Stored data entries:

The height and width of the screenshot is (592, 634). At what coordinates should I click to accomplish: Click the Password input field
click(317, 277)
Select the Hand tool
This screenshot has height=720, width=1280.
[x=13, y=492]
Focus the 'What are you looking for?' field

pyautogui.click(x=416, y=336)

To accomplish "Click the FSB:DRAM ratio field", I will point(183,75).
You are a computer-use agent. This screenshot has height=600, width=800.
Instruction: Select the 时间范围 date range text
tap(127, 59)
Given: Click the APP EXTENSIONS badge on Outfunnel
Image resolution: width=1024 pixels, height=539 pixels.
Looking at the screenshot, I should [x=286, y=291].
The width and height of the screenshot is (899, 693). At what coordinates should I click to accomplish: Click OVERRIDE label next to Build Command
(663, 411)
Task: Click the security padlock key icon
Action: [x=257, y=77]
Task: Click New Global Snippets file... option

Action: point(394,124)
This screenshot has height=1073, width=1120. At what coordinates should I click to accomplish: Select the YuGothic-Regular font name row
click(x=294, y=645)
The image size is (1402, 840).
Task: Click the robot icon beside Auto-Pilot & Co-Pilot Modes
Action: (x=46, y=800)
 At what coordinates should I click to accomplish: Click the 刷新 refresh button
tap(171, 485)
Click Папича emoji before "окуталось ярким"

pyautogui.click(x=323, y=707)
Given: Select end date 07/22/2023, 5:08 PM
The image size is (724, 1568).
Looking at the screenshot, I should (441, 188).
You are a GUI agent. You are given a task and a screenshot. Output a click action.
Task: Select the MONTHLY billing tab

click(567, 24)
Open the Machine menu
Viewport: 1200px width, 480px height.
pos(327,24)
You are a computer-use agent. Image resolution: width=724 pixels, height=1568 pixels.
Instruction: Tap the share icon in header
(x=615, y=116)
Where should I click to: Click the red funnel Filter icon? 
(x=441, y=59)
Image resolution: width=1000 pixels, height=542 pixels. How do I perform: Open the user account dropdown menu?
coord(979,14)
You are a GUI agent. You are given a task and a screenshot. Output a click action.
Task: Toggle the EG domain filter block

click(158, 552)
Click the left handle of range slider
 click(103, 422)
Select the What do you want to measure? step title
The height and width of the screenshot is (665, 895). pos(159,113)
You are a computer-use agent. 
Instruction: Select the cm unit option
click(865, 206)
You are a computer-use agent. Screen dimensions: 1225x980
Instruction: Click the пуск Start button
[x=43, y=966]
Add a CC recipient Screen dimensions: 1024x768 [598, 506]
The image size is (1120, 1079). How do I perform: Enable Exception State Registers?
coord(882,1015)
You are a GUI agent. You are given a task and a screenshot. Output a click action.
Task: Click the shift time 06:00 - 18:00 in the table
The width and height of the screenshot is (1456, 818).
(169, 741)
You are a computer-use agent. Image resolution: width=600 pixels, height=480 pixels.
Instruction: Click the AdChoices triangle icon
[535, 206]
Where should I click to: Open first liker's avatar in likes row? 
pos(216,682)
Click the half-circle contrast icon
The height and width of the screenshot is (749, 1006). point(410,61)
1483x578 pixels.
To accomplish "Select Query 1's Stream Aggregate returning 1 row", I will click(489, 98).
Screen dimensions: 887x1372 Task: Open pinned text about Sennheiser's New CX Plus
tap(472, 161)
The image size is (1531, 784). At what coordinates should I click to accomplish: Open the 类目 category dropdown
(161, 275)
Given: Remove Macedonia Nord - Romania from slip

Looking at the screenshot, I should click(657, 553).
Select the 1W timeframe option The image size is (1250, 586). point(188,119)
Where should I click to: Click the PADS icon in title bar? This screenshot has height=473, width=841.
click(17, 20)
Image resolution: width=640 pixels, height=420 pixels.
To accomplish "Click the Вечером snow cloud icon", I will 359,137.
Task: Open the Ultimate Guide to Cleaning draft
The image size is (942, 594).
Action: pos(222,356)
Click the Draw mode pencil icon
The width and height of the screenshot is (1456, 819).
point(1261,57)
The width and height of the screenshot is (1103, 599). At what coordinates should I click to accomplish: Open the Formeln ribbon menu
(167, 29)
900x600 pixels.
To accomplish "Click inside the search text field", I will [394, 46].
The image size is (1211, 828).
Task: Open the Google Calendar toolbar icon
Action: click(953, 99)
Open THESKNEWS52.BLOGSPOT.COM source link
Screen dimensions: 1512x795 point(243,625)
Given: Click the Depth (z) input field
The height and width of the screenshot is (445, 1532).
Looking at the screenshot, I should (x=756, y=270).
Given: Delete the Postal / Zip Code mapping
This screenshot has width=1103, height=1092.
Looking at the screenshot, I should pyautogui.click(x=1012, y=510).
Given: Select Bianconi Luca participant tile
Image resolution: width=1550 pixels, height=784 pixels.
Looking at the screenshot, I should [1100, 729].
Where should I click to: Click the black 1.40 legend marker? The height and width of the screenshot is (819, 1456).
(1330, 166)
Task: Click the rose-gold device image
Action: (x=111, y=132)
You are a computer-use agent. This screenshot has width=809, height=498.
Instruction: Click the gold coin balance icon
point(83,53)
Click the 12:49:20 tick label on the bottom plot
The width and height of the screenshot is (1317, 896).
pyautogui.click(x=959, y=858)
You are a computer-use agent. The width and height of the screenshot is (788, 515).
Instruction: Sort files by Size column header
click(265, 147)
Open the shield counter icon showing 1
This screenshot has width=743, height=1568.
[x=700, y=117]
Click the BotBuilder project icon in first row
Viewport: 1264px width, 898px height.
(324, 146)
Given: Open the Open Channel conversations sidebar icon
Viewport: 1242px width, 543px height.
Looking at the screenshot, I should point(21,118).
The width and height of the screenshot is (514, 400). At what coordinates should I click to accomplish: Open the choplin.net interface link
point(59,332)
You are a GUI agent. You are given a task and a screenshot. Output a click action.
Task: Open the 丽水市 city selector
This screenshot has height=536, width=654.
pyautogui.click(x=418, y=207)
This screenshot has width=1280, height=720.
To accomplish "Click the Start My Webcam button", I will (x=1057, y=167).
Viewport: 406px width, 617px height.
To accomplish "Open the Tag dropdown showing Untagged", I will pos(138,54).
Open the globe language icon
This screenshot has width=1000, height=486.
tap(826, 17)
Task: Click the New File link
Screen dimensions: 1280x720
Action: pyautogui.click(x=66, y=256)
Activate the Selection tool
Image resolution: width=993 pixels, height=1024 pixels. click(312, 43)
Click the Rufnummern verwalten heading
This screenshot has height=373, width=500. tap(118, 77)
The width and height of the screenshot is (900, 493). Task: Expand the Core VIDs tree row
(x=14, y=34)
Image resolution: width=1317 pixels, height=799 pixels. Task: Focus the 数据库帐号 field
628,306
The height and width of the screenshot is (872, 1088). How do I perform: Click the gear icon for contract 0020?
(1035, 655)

■ TASK STATEMENT
Look through the records and copy every line that has the word "computer".

■ RESPONSE BELOW
You are a computer-use agent. This screenshot has height=600, width=800.
You are a computer-use agent. Image resolution: width=724 pixels, height=1568 pixels.
You are a computer-use agent. 
You are a computer-use agent. Screen dimensions: 1225x980
You are a computer-use agent. Image resolution: width=600 pixels, height=480 pixels.
You are a computer-use agent. This screenshot has width=809, height=498.
You are a computer-use agent. The width and height of the screenshot is (788, 515).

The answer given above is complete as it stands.